## The problem:
Reproduce the listing in full, pictures excluded.

## Exercise inputs:
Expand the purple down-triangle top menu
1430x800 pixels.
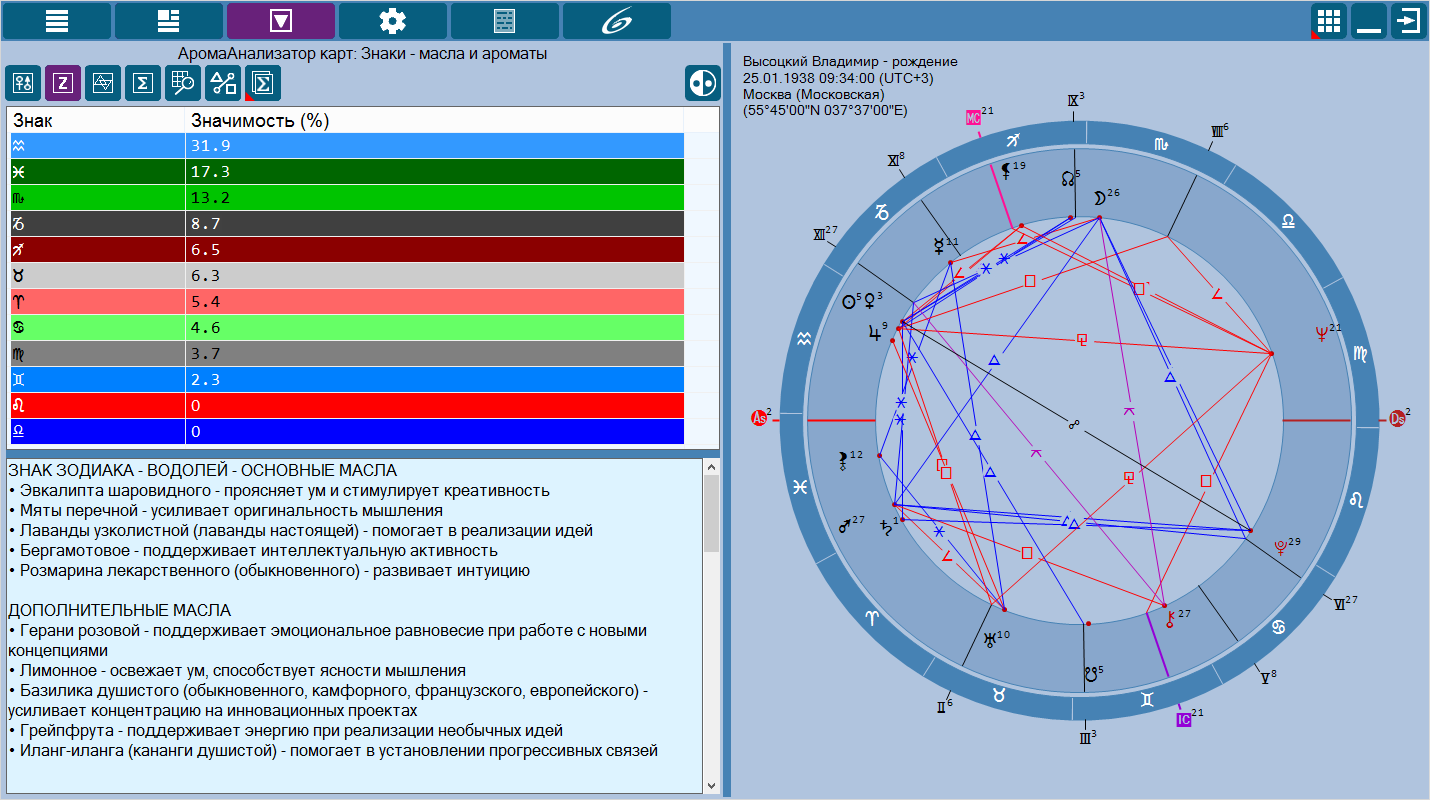point(281,21)
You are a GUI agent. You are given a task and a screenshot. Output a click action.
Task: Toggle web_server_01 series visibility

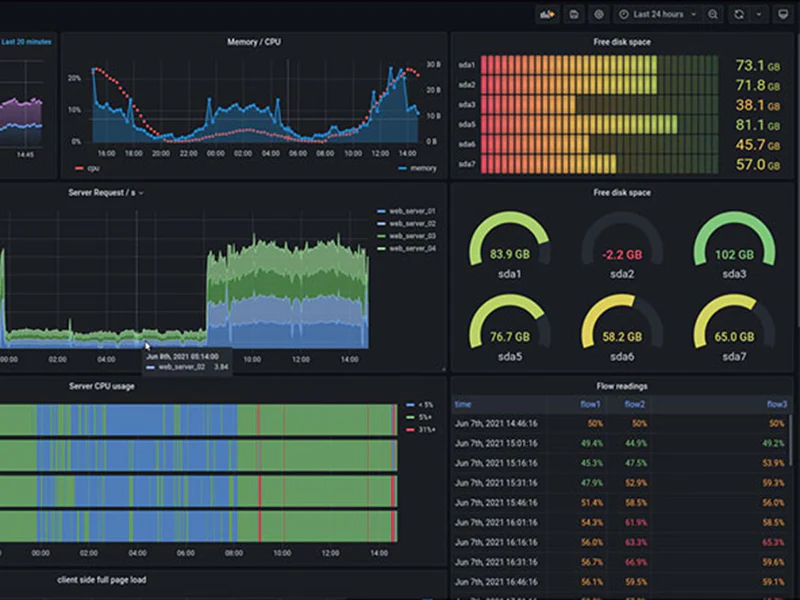coord(412,211)
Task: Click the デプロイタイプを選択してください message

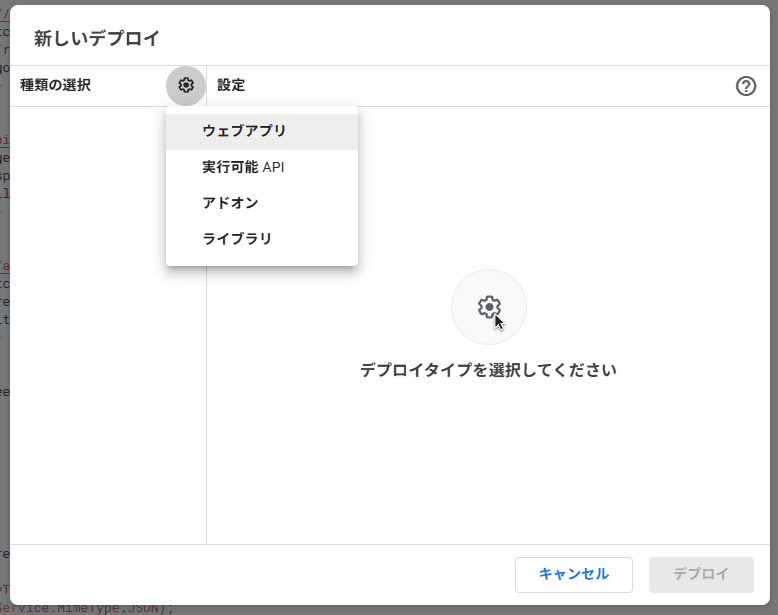Action: click(488, 370)
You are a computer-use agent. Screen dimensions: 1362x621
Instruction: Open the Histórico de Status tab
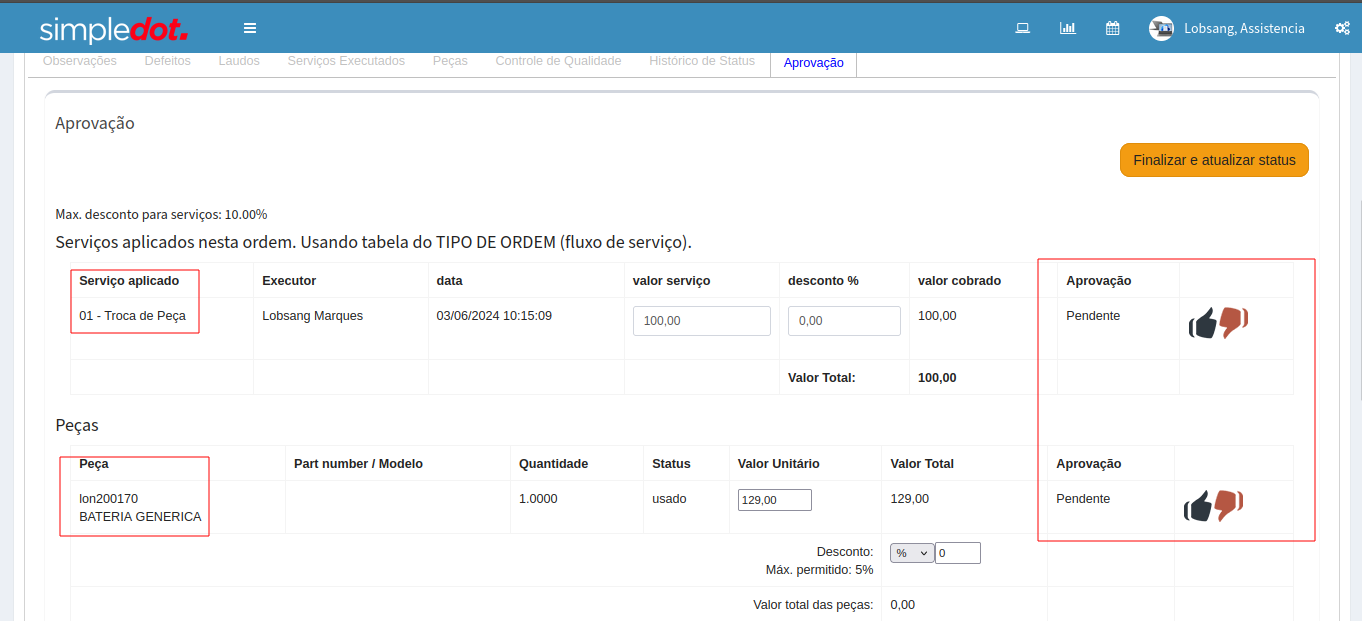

## Result of this exercise:
Expand the purple down-triangle top menu
1430x800 pixels.
point(281,21)
You are a GUI agent. You are given a task and a screenshot. Output a click action.
Task: Toggle web_server_01 series visibility

coord(412,211)
Task: Click the デプロイタイプを選択してください message

Action: click(488, 370)
You are a computer-use agent. Screen dimensions: 1362x621
Instruction: Open the Histórico de Status tab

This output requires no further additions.